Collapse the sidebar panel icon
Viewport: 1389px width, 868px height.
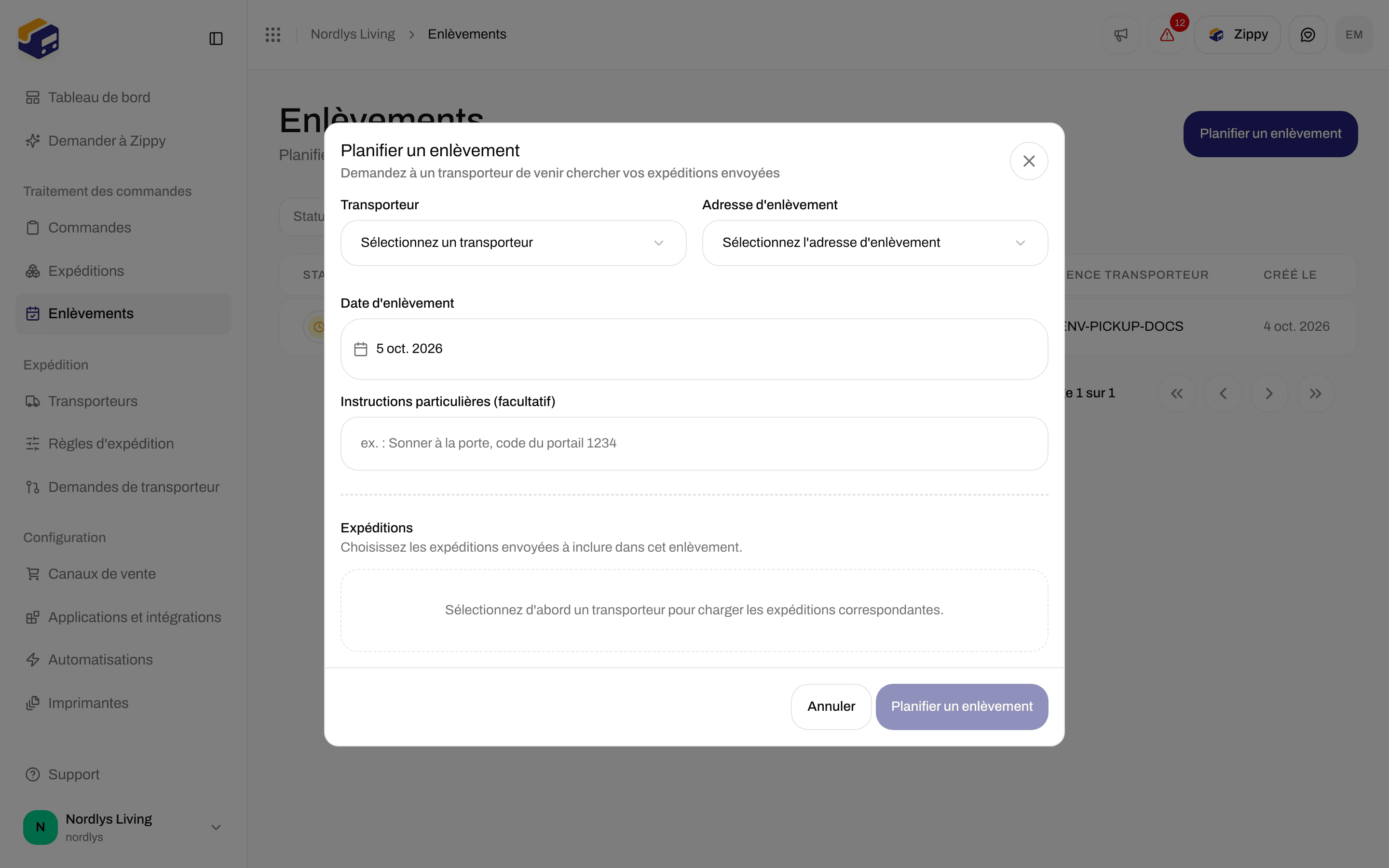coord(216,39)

==

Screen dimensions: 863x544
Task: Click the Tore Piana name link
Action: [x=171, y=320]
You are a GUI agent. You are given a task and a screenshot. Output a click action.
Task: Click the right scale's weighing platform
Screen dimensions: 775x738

◆ **Aim of the task**
Start with the line above that contains "You are a GUI" and stop after the line that contains "Screen dimensions: 775x738". Output those lines exactly, and only those.

◆ **Expected answer**
You are a GUI agent. You are given a task and a screenshot. Output a click action.
Task: Click the right scale's weighing platform
Screen dimensions: 775x738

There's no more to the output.